For some OpenGL apps, however, the fastest processors currently available might not be fast enough. (Official support for hardware accelerated OpenGL doesn't exist in BeOS R5; it's all handled in software. (OpenGL support was going through a re-write at Be, and sadly, it didn't get finished before Palm bought most of Be's IP.) For example, GLTron has been ported to BeOS, but you'd probably need a quad 2GHz Athlon MP system to get decent performance!
I've run BeOS R4.5 on a 200MHz Pentium MMX-based machine and performance was great. Later, I ran R5 on a 350MHz AMD K6/2. Digital audio performance--with real-time effects—and video playback was smooth as silk. When I switched to a 550MHz K6/2, I couldn't tell any improvement in performance except in cases in which I was putting a pretty heavy load on the system.
I have run BeOS R5 on a 1.2GHz Athlon system and it SCREAMED. Incredible performance!
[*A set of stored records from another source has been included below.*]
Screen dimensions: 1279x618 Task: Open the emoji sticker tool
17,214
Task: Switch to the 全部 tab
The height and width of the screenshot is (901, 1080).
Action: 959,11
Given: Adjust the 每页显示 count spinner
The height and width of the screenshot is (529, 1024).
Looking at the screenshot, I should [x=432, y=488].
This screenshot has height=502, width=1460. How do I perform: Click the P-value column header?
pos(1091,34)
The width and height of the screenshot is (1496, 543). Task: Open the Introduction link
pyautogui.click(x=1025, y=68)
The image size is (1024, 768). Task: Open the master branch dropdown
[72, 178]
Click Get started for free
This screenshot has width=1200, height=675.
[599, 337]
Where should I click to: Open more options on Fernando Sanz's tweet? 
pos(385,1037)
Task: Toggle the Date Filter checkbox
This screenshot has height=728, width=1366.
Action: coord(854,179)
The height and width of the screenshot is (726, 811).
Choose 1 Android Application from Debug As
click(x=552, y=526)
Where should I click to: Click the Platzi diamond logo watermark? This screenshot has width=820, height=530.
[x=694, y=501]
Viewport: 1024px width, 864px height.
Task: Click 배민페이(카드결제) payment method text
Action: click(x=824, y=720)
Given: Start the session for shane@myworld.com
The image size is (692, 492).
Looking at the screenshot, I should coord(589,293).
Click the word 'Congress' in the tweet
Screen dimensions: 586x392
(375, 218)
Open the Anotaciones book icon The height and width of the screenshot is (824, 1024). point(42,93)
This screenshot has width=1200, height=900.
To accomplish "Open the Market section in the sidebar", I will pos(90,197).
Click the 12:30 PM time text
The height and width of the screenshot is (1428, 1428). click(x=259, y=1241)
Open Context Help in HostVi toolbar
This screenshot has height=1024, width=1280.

As far as amount of RAM you need, that depends on several factors as well. If you have very little disk space or a very slow hard drive and want to minimize the amount of virtual memory, you'll obviously want more RAM. If you're working with enormous multimedia files, you'll want more RAM. For basic functionality, you need surprisingly little. 32MB should be sufficient for basic functionality, 64MB should be plenty if all you want to do is surf the 'net, send and receive e-mail, and do some light gaming. 128MB is plenty for just about everything unless you're working with really, really huge audio or video files, in which case you might need more.
Sorry to be so vague, but it really depends on what you'll be doing.
With CPU, memory, and system board prices being as ridiculously low as they are, you shouldn't have much trouble getting the power to do whatever you need to do with BeOS.
Everything I have done under BeOS requires far less CPU power and system RAM than under Windows or even Linux or Solaris. (Although Linux, using a light modular 2.4 kernel with latency patches and without some godawful desktop environment to bog it down, can give it quite a run for the money.)